> _Task brief_: Return the run of lines below that opens with the line containing "Manta Para Telhado Impermeabilizante" and closes with the line containing "Membrana líquida de silicone (265, 1517)", keeping each one exact.
________________
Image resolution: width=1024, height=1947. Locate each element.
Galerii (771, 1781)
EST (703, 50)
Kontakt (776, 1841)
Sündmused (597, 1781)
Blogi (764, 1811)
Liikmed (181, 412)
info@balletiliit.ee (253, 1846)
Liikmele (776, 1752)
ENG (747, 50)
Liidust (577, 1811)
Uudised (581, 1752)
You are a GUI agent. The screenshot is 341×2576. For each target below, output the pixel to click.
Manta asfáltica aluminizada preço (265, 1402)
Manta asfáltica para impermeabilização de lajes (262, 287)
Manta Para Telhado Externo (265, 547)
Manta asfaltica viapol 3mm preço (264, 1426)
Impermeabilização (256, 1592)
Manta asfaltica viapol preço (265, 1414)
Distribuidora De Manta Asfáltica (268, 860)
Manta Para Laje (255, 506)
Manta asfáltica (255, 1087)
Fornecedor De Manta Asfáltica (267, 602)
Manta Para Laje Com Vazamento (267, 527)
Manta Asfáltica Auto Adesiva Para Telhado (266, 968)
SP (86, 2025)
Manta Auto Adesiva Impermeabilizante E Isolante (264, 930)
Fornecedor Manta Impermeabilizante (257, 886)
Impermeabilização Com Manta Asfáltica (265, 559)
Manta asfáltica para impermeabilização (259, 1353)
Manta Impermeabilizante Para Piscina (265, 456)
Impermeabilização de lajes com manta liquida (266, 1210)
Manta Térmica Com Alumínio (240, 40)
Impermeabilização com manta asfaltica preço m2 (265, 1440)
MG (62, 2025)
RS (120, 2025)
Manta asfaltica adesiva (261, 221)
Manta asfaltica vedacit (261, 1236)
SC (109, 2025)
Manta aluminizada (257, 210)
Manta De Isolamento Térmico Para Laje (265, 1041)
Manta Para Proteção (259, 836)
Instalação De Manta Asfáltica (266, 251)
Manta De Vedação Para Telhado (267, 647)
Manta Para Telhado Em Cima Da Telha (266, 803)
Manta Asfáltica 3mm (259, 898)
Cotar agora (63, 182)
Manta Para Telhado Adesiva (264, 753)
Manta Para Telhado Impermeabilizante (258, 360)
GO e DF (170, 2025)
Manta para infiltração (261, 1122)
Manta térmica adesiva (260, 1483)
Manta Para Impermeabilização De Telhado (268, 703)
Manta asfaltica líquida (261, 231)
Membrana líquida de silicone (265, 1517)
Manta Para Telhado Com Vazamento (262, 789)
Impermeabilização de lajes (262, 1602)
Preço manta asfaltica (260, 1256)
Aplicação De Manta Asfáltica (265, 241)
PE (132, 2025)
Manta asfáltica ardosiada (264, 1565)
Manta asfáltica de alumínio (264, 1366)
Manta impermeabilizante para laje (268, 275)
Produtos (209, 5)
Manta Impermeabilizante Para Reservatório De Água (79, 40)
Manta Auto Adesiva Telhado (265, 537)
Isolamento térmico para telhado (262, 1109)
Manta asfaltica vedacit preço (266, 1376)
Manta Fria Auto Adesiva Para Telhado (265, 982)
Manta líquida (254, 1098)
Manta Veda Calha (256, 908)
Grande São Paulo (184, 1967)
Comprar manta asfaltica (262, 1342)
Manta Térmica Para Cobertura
________________
> _Answer for this exercise_:
Manta Para Telhado Impermeabilizante (258, 360)
GO e DF (170, 2025)
Manta para infiltração (261, 1122)
Manta térmica adesiva (260, 1483)
Manta Para Impermeabilização De Telhado (268, 703)
Manta asfaltica líquida (261, 231)
Membrana líquida de silicone (265, 1517)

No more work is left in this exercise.